- DATA SHOWN
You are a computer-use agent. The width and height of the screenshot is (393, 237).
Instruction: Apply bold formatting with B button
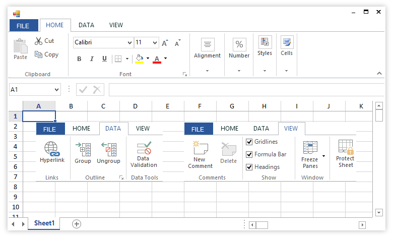(x=79, y=59)
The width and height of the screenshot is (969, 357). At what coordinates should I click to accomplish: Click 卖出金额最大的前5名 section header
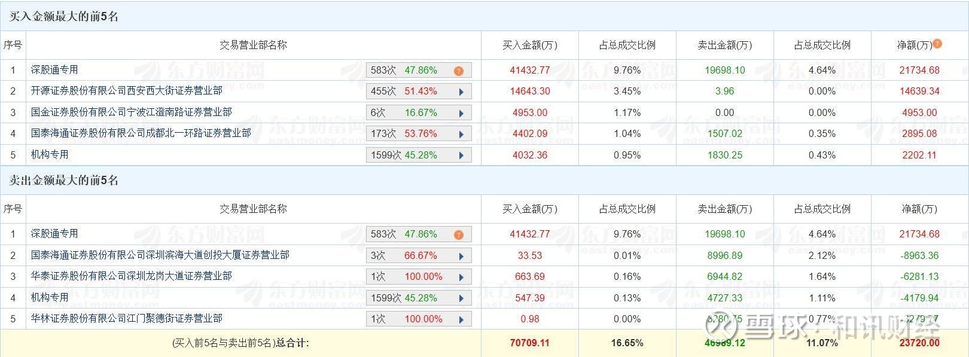[63, 181]
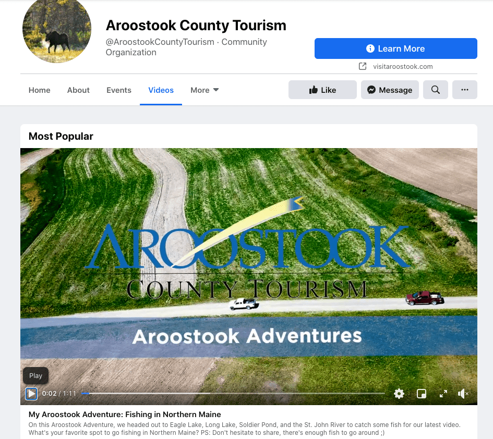Go to the Events tab
Screen dimensions: 493x439
(x=119, y=90)
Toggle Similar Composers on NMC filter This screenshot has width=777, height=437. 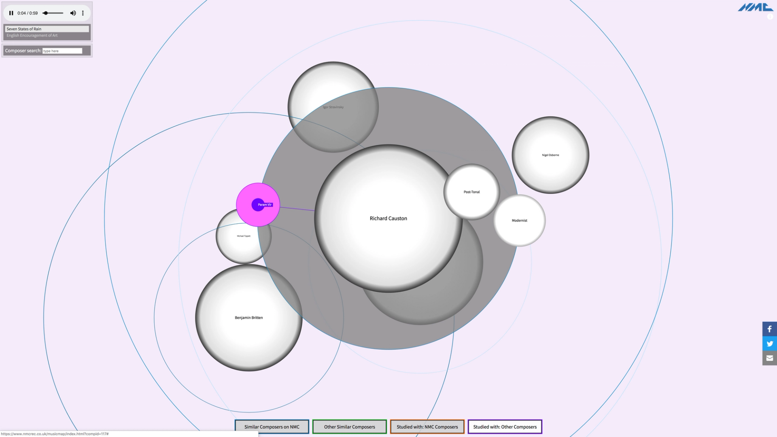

- SET TASK
Transcribe all of the data above line for line, leaving out the pictures.

- COMPLETE ANSWER
You are a computer-use agent. The width and height of the screenshot is (393, 237).
Instruction: Apply bold formatting with B button
(x=79, y=59)
The width and height of the screenshot is (969, 357). At what coordinates should I click to accomplish: Click 卖出金额最大的前5名 section header
[63, 181]
Go to the Events tab
Screen dimensions: 493x439
(x=119, y=90)
Toggle Similar Composers on NMC filter This screenshot has width=777, height=437. 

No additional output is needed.